[Stated problem]
Tally the lines of the entries below that contain the string "dimensions", with case counting. How many are there? Give only the number.

[Dataset records]
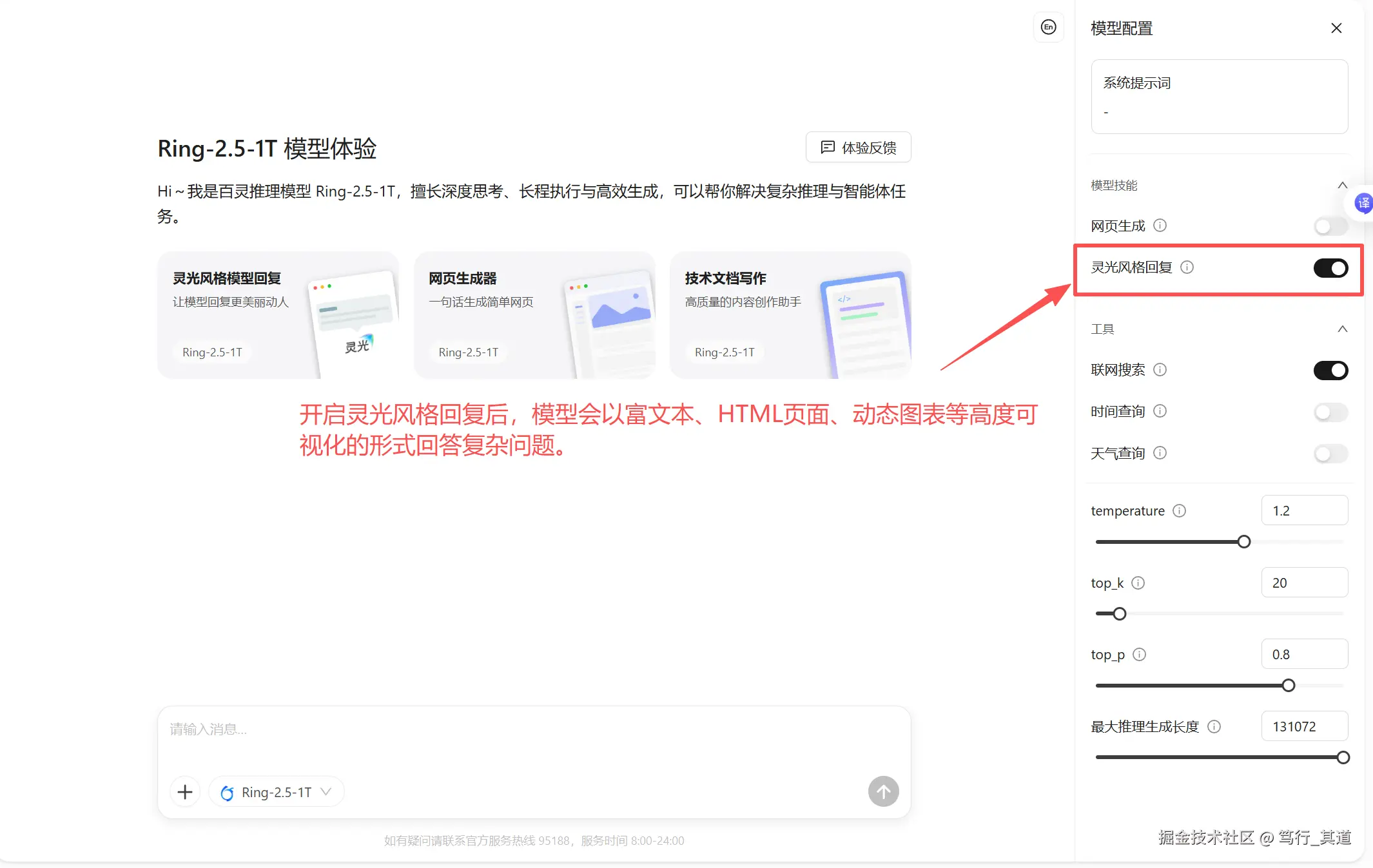Collapse the 模型技能 section
Screen dimensions: 1373x868
[x=1342, y=186]
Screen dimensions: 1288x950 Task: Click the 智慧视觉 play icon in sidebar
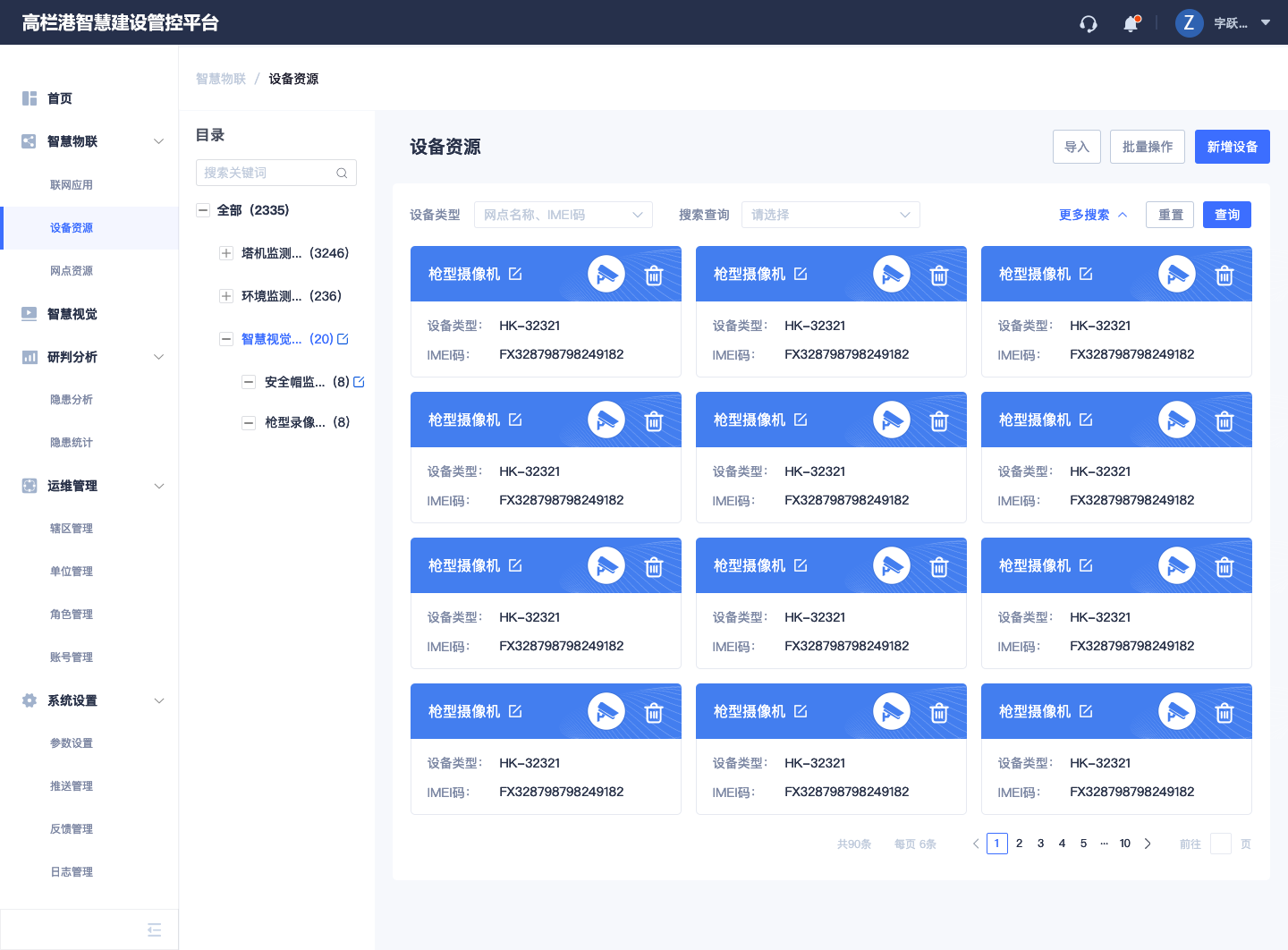click(28, 313)
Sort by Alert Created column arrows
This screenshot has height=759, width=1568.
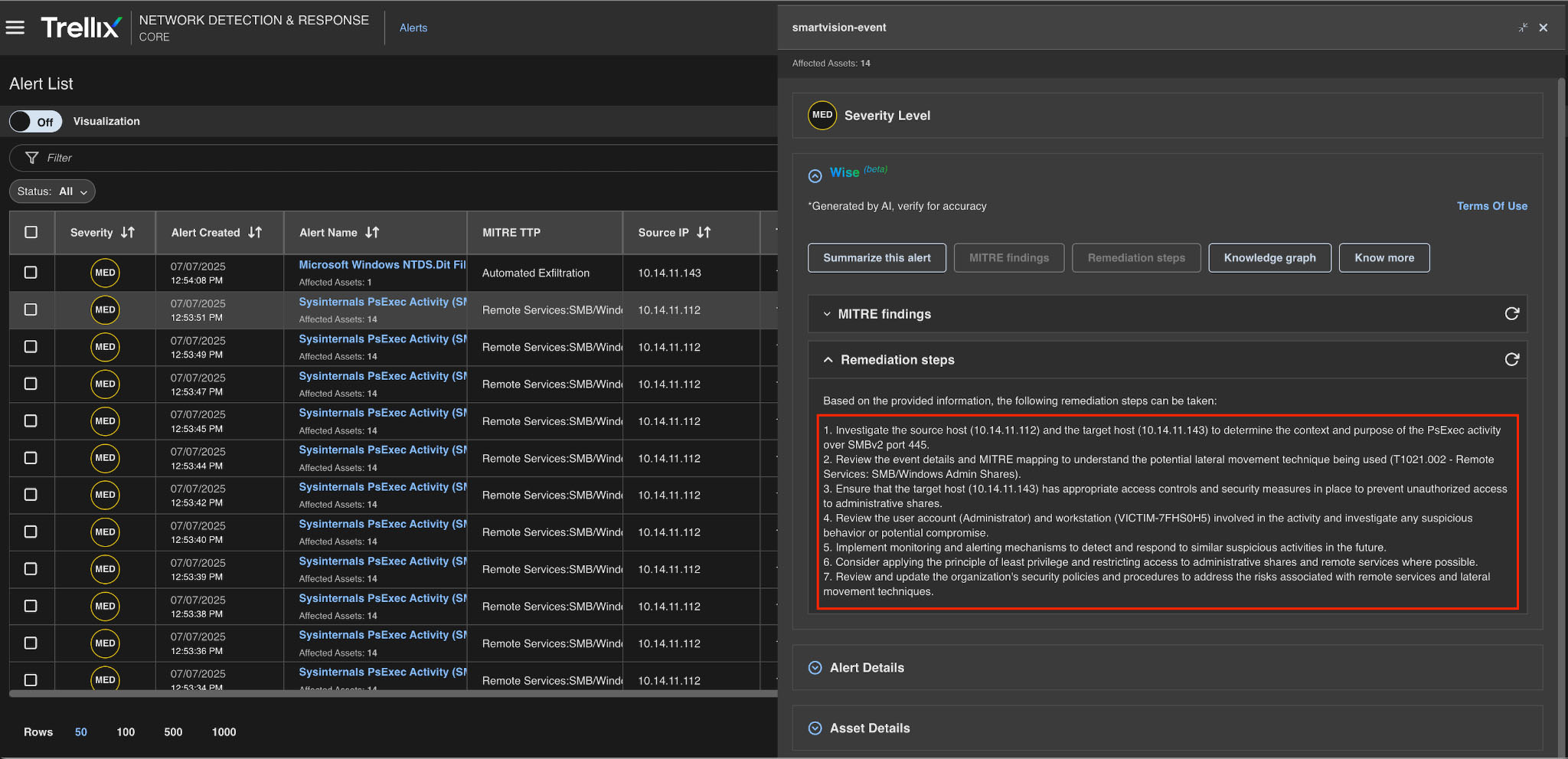255,232
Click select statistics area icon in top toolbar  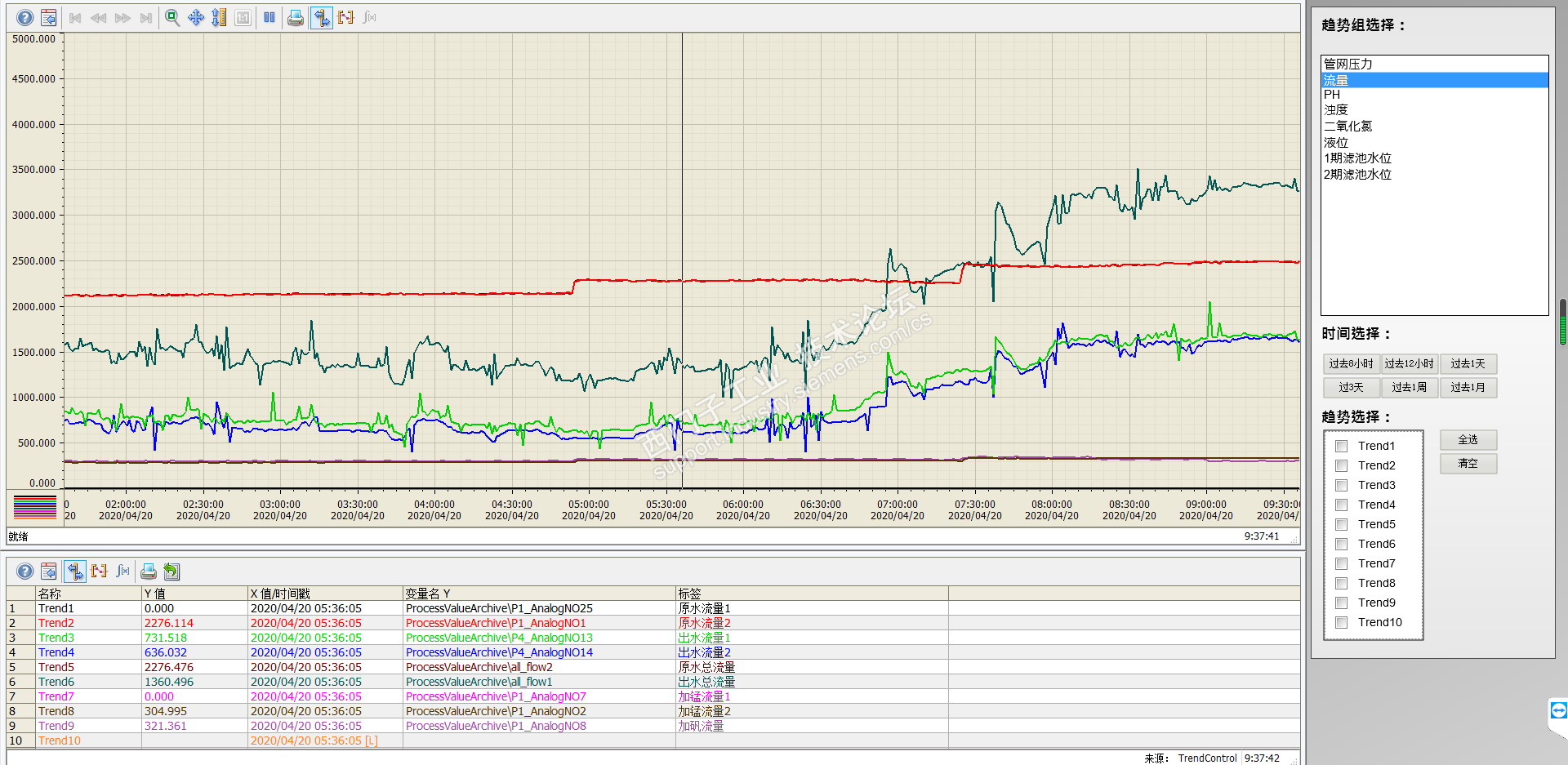[x=345, y=17]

[Reply]
2